> _Extract_

Sand Dollar weighed anchor shortly before noon today and began the 4-5 day passage to the Tuamotus, otherwise known as the "Dangerous Archipelago". The 70 some islands in this group are really atolls which have little elevation in sharp contrast to the mountainous Marquesas. The Tuamotus are difficult to spot from a ship and in the days before GPS many a vessel perished on coral reefs surrounding the atolls. Today navigation is much safer and some of the approaches even have channel markers.

The wind has been 8-10 knots most of the day and there was one rain squall to wash the boat. Two other singlehanders left Daniels Bay for the Tuamotus this morning but they are bound for Rangiroa, the largest and most populated atoll in the group. I am headed for Raroia which is farther east and less visited.

All is well onboard and it is good to be back at sea.

Tuesday May 15, 2007 - Preparations for Passage to Tuamotus
05/15/2007, Daniels Bay, Nuka Hiva, Marquesas

Today was an easy day, filling water tanks, picking some fruit, and resting for the 4-day passage to Raroia Island in the Tuamotus. The wind is forecast to be 10 knots from the east so it should be a beam reach all the way. I hope I don't have to motor but the fuel tank is full just in case. Departure is set for sometime during mid-morning tomorrow. The fishing tackle has been attended to and, with some luck, I may catch a wahoo. That will be a first for me. They are good fighters, have extremely sharp teeth, and do very well on the dinner table.

I did some hiking today and made the trip part way to the waterfall. Other hikers said the view up close was not any better than far away, but what a view!

> _Requirements_
1. Using the sailing log, explain why the Tuamotus are called the "Dangerous Archipelago."
2. Answer these from the sailing log:
(a) Which atoll are the two other singlehanders who left Daniels Bay bound for?
(b) What wind is forecast for the passage to Raroia?
(c) What fish does the writer hope to catch?

> _Given information_
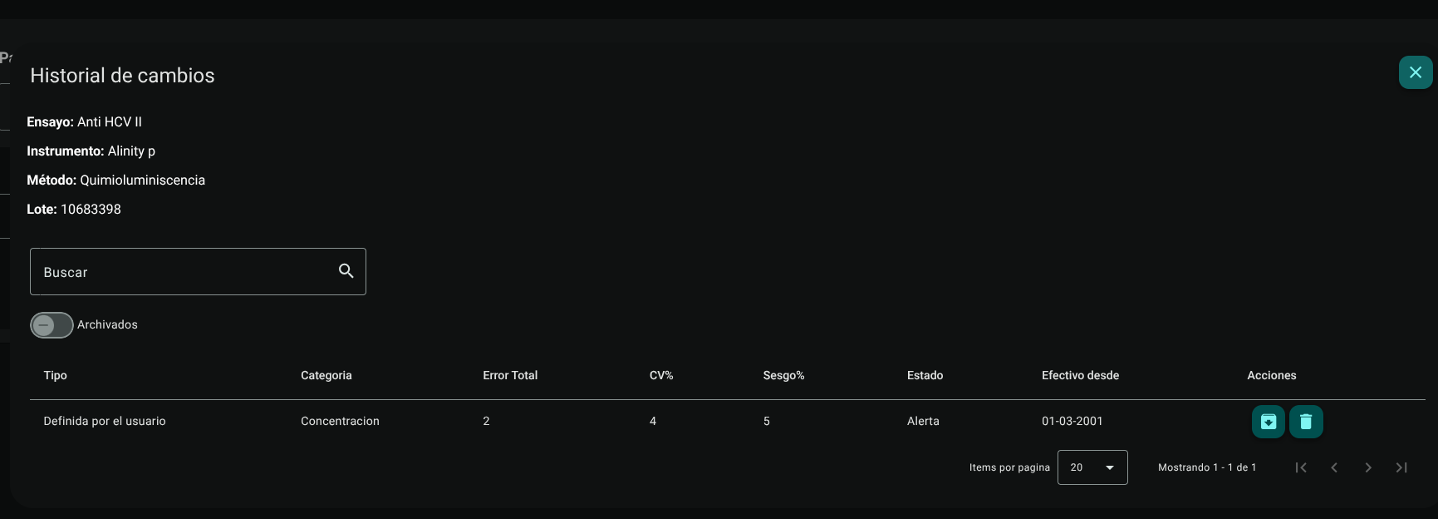Click the magnifier search icon
The height and width of the screenshot is (519, 1438).
coord(346,271)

> _Exercise answers_
1. The Tuamotus are atolls with little elevation, which makes them hard to spot from a ship. Before GPS, many vessels were lost on the coral reefs around them.

2.
(a) Rangiroa
(b) 10 knots from the east
(c) A wahoo